Top Left to Right: Carolyn Meltzer, Andrés J. García; Bottom Left to Right: Yajun Mei, Anne Fitzpatrick

Carolyn Meltzer, 2018 Gold Medal Award Recipient for the Association of University Radiologists

Carolyn, Metlzer, MD, director of Georgia CTSA Innovation Catalyst program, was named the 2018 Gold Medal Award Recipient for the Association of University Radiologists. The Gold Medal is awarded in recognition of unusually distinguished service or contributions to the Association of University Radiologists, academic radiology, or the field of radiology in general.  Congratulations!

The Georgia CTSA provides resources for start-up research projects through the Innovation Catalyst program. Innovation Catalyst offers funding for start-up research projects, better access to analytical tools, and education and training to clinical and translational investigators. Georgia CTSA provides the infrastructure and programmatic foundation to rapidly identify and invest in promising technologies and enhance collaborative opportunities among translational investigators and industry partners. A goal of Georgia CTSA is to catalyze development, validation, and commercialization of translational technologies.

Andrés J. García, Named Executive Director of the Petit Institute for Bioengineering and Bioscience at Georgia Tech

Andrés J. García, PhD, is a principal investigator for the Georgia Clinical & Translational Science Alliance (CTSA). Garcia believes that the “Georgia CTSA’s innovative support of discovery and collaborative partnerships help to rapidly translate scientific discoveries and new technology, which positively impacts patient care in Georgia.” As part of the Georgia CTSA, Garcia brings in the expertise and support from Georgia Tech. Congratulations!

The Georgia CTSA is an inter-institutional magnet that concentrates basic, translational, and clinical research investigators, community clinicians, professional societies, and industry collaborators in dynamic clinical and translational research projects. Emory engaged three of its close academic partners – Morehouse School of Medicine, Georgia Tech, and UGA – to form the Georgia CTSA. This partnership, a strategic multi-institutional alliance, offers compelling, unique, and synergistic advantages to research and patients statewide.
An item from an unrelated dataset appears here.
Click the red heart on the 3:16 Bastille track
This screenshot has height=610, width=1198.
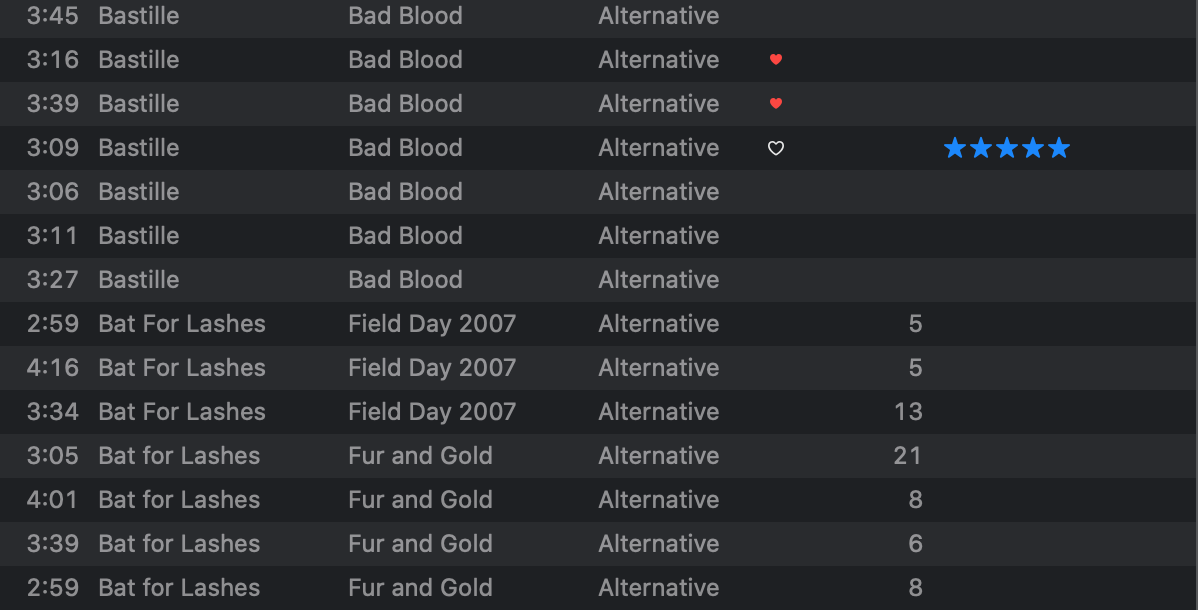tap(775, 60)
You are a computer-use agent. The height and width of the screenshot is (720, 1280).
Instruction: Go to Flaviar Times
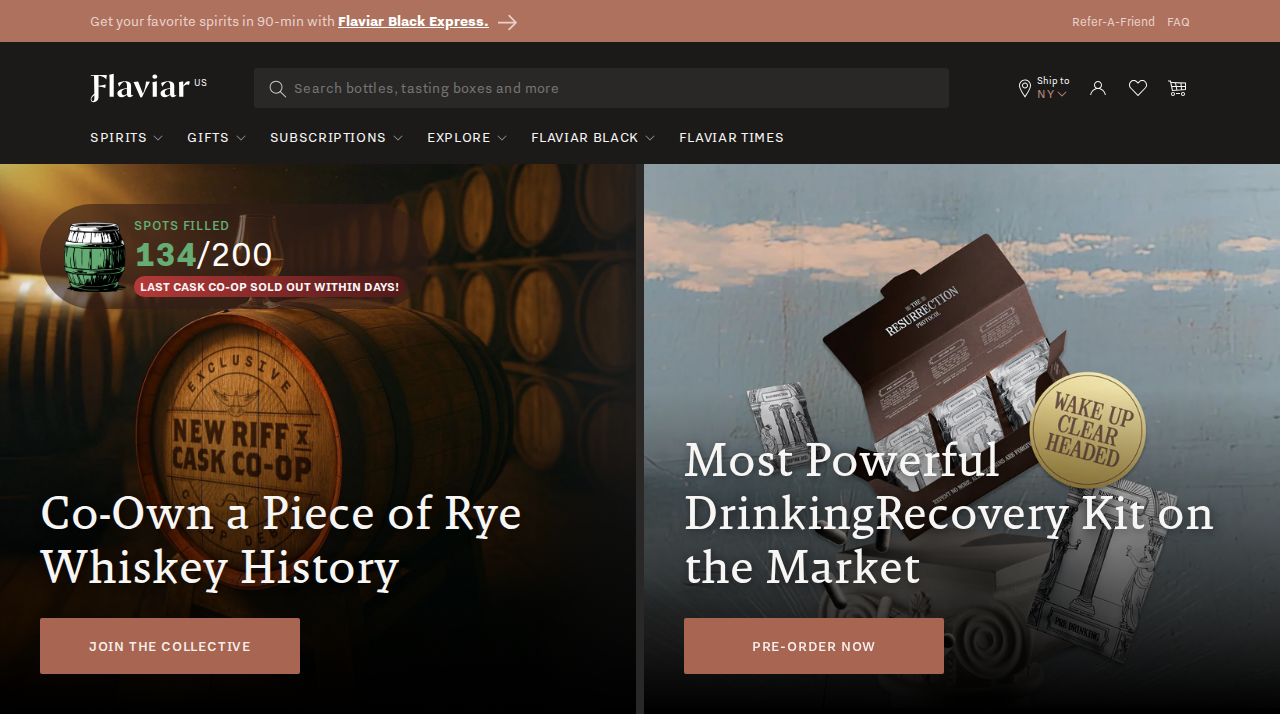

Georgia CTSA is one of nearly 60 in a national consortium striving to improve the way biomedical research is conducted across the country. The consortium, funded through the National Center for Advancing Translational Sciences (NCATS) and the National Institutes of Health’s Clinical and Translational Science Awards, shares a common vision to translate laboratory discoveries into treatments for patients, engage communities in clinical research efforts, and train the next generation of clinical investigators.

Yajun Mei, New Biostatistics, Epidemiology, & Research Design (BERD) Co-Director

Yajun Mei, associate professor in the Stewart School of Industrial and Systems Engineering at Georgia Tech, takes over as Georgia CTSA’s BERD co-director for Georgia Tech. Mei's research interests include change-point problems and sequential analysis in Mathematical Statistics; sensor networks and information theory in Engineering; as well as longitudinal data analysis, random effects models, and clinical trials in Biostatistics. Welcome!

The current BERD co-director at Georgia Tech, Brani Vidakovic, has accepted a two-year position at NSF in Washington, DC, starting in September, as program director for statistics. Congratulations!

A key goal of the BERD program is to provide value-added assistance to markedly improve the quality of the translational and clinical research of Emory University, Morehouse School of Medicine, Georgia Institute of Technology, and University of Georgia investigators. This is accomplished by having highly trained, service oriented BERD personnel from Emory’s Rollins School of Public Health, MSM’s Clinical Research Center & Research Center for Clinical & Translational Research, Georgia Tech’s Stewart School of Industrial and Systems Engineering, and UGA’s College of Public Health available to assist early career researchers in a timely manner. To request a BERD consult, click here.

Anne Fitzpatrick, New Pediatrics Program Director

Anne Fitzpatrick, PhD, RN, CPNP, MSCR, associate professor in the Department of Pediatrics at Emory, was recently named the new director of the Georgia CTSA Pediatrics program. Fitzpatrick has published more than 90 publications in the field of asthma, and has served as principal investigator in numerous NIH-funded studies. Her research has established that pediatric asthma is more heterogeneous than previously thought, leading to varied responses to one-size-fits-all treatment approaches. She is also a Georgia CTSA Master of Science in Clinical Research (MSCR) graduate and member of the Georgia CTSA Research Education Programs Executive Committee. Congratulations!

The Pediatric Clinical Research Unit at Egleston is designed to provide the necessary infrastructure for investigators conducting pediatric clinical research and is a pediatric clinical interaction research site of Georgia CTSA. The center improves the ability of pediatric researchers to perform innovative research while providing patients and their families with increased access to leading-edge clinical trials.